I recall reading somewhere, a story quoting an All Progressives Congress (APC) chieftain as saying that Muhammadu Buhari is enjoying a better health condition than President Jonathan.

 

Last week, Patience, wife of the president, was quoted as saying in Kogi State that Buhari, the presidential candidate of APC, is parading a dead brain all over the world.

 

A few days later, spokesman of Buhari Campaign Organisation, the respected Garba Shehu, issued a stinging statement describing Mrs. Jonathan as “an incredibly crude woman”.

 

In the same statement, Jonathan was to have achieved an unbeaten record in corruption, displayed appalling lack of capacity on security issues, and a glaring incompetence in dealing with economic issues.

 

Name-calling. Outright insult. Tar-brushing. Fact-twisting.

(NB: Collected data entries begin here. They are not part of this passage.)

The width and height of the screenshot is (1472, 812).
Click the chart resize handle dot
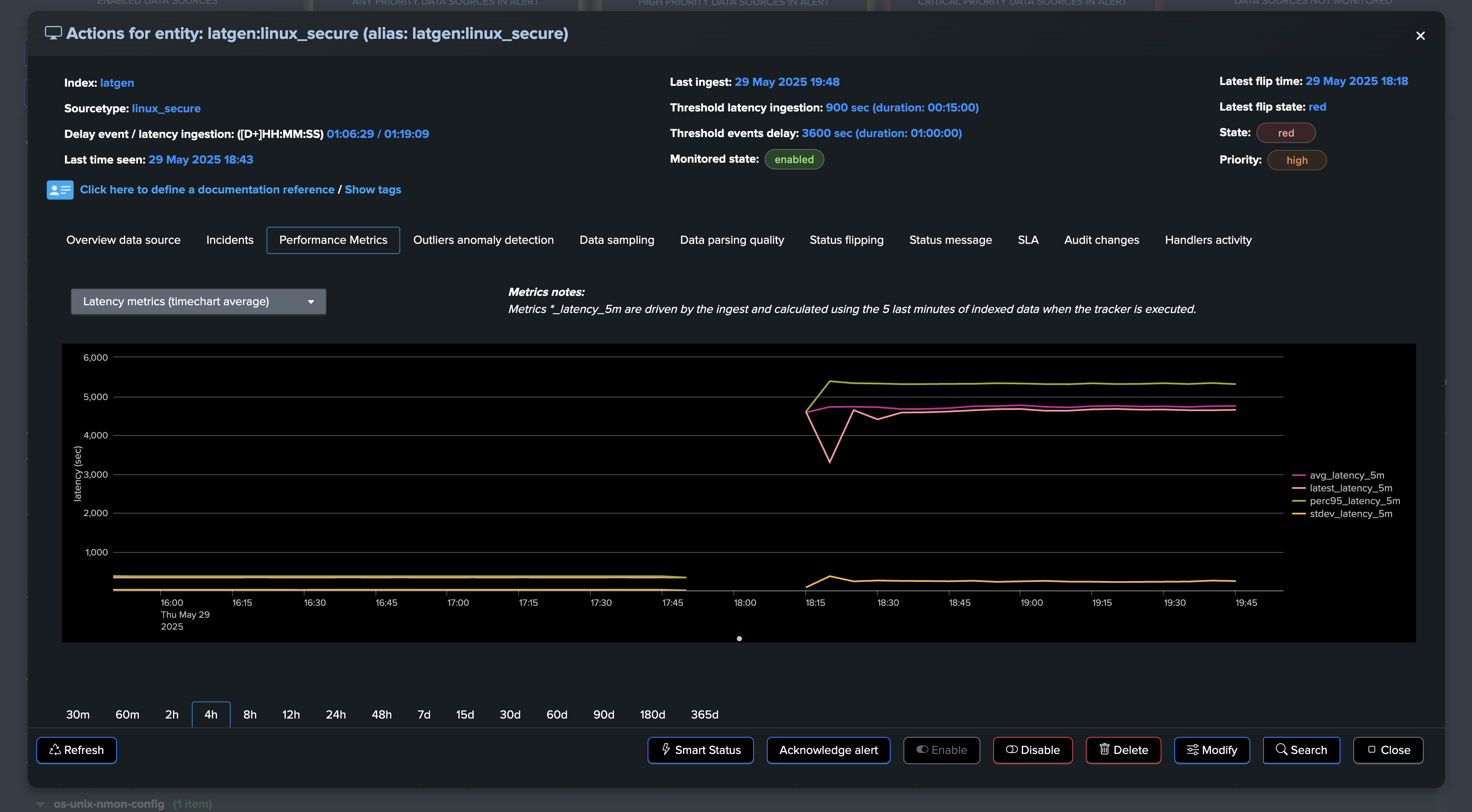(x=739, y=638)
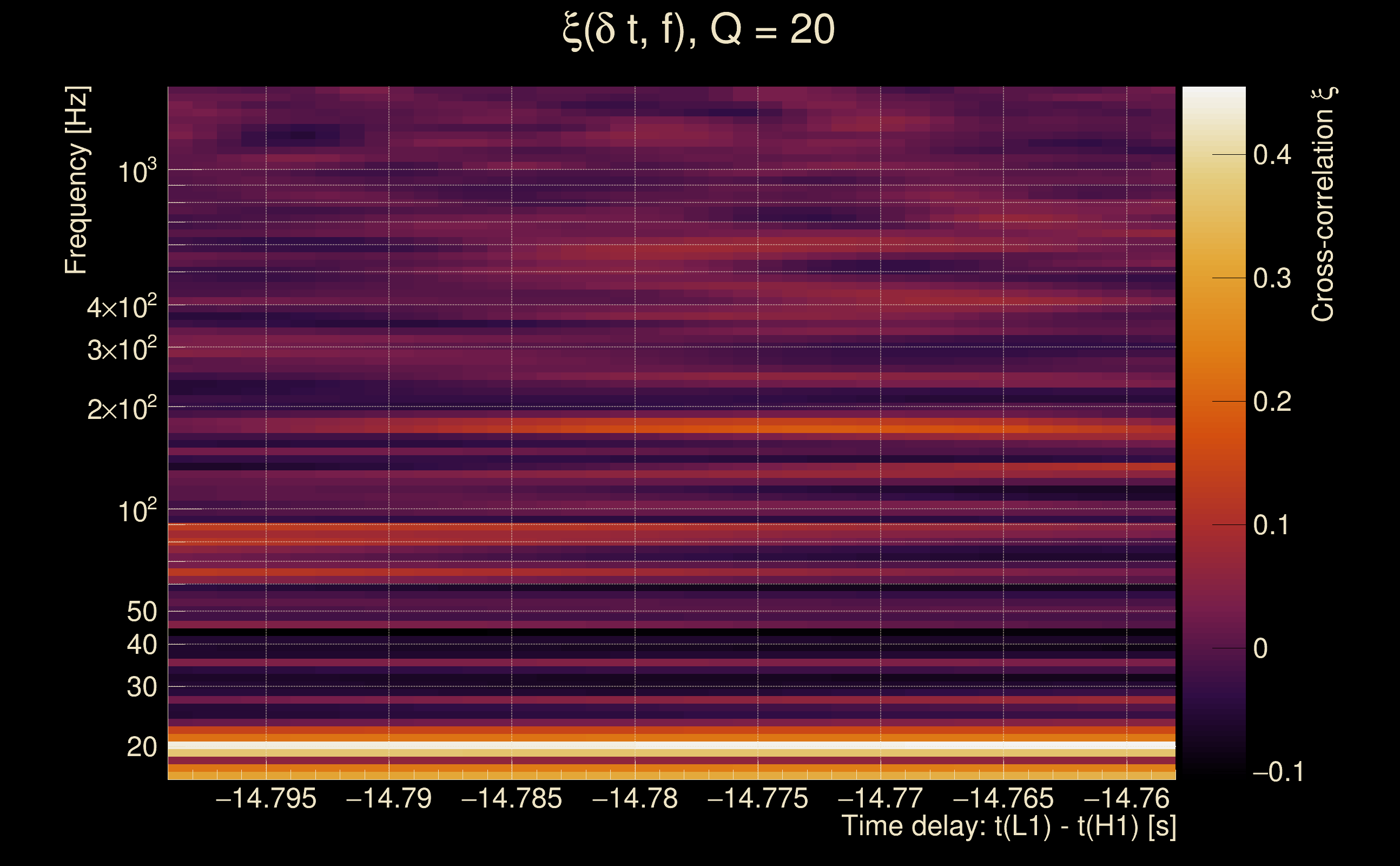Screen dimensions: 1400x866
Task: Click the 0.4 tick on the colorbar
Action: tap(1272, 155)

All these have found their ways into the vocabulary of Nigerian politics in 2015. Even some known idiots have resorted to hate speech as a way to cover their deficiencies.

 

Have they not read Proverbs 17:28 that says even fools, when they keep their mouths shut, could be counted as being wise? Sometimes, silence works wonders and speaks louder.

 

Fellow Nigerians, why on earth should people’s health be a subject of political insult? When did it become criminal to be sick? How did one political party arrive at the deduction that its candidate is healthier than the other?

 

I am yet to understand how the First Lady of Nigeria could brutally conclude that Buhari has a dead brain. Yes, maybe she was speaking metaphorically. But that still doesn’t justify such insensitive declaration!

 

Anytime I read some of these scornful insults and fierce abuses in the papers, I simply scream: “Good heavens! Where are we drifting to?” That was what Allah-De said in his piece titled: Crazy, That’s All, published on April 21, 1963.

 

Certainly, the bush fire is spreading in a manner, direction, intensity and unpredictability only a Nigerian bush fire is capable of unleashing.

 

I was sitting quietly in my study watching a football match on television while pretending to be reading a pile of foreign magazines on the table when my wife walked in with urgency, and inquired: “Are you watching AIT?”

 

I replied: “What about it?” I thought she was referring to a Spanish drama usually aired on that station by 10pm, which she has recently started watching.

 

However, before I could ask further questions, she grabbed the television remote control and tuned it to AIT channel and then went ahead to give me a summary of what she had watched so far.

 

It was a documentary on the former Governor of Lagos State, Bola Tinubu. I watched in silence as my wife pulled a chair. The silence was broken with her repeated question: “Can this be true; or they telling lies?”

 

At the end, I told my beloved wife that a wild fire had just been set on dry leaves, and that the effect will linger for quite some time. She looked at me in disbelief and fired more questions as if I were the producer of the documentary.

 

For fear of being caught in the bush fire that is already raging in all directions, most commentators have been very careful in their analysis of the issues raised in the programme. So am I.

 

However, despite the denials and devastating attacks unleashed on the programme producers by Tinubu’s aides and lawyers, there is still one question to be answered: do the issues raised in the documentary have any element of truth?

 

In other words, are all the evil accumulation of wealth attributed to Tinubu and the approaches adopted in the accumulation of such wealth all figments of somebody’s imagination, or is there any element of truth in them?

 

This is the question somebody must have the courage to answer.